We got back to the Lodge in time for a hearty brunch, and went through the birdlist so far, which stood at over 150 species for the group as a whole. After brunch, most of the group split up to do their own thing, and Christy Cook and myself went on drive to visit Spies Dam some 20km west of Makhado (Louis Trichardt).As one heads west of Makhado the road takes one through brooding hills, before getting onto flatter country as one skirts the southern edge of the Soupansberg. It is drier here, and we found the habitat around Spies Dam really interesting. The Dam itself had plenty of waterbirds, including herons, spoonbills and a number of Abdims and White storks as well. Here we also recorded Kittlitz Plover, Comb Duck and Spurwiing Goose. A flock of Common Swift swooped about, and bush birds included Long-billed Crombec, Orange Breasted Bush-shrike and Common Whitethroat, while neighbouring open country had Desert Cisticola and Rufous-naped Lark.

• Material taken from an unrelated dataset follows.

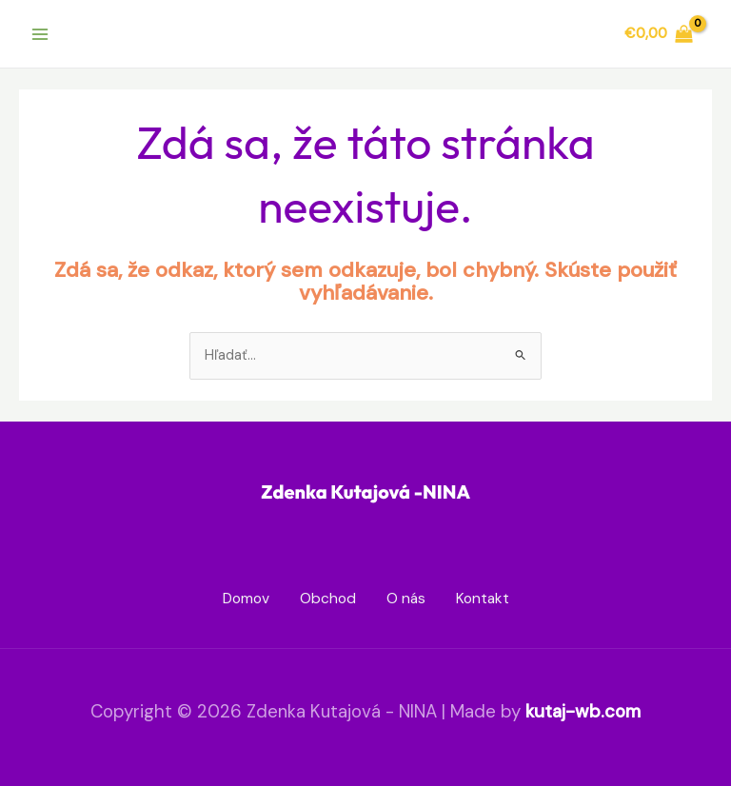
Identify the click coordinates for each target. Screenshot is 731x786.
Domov (246, 598)
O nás (405, 598)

At sometime after 13h00 on Sunday everyone was on their way home - some via Magoebaskloof to try and see the Grey Wagtail which had taken up residence at Debengeni.All in all a very successful weekend with the highlights being African Hobby, Blue Spotted Dove and Sooty Falcon, with African Broadbill and Orange Ground Thrush coming a close second.
Luonde Mountain Lodge is an excellent base to explore the birds of the Soupansberg and Albasini Dam area. We recorded 196 species in about 3 days, and an early summer visit, would undoubtedly be even more productive.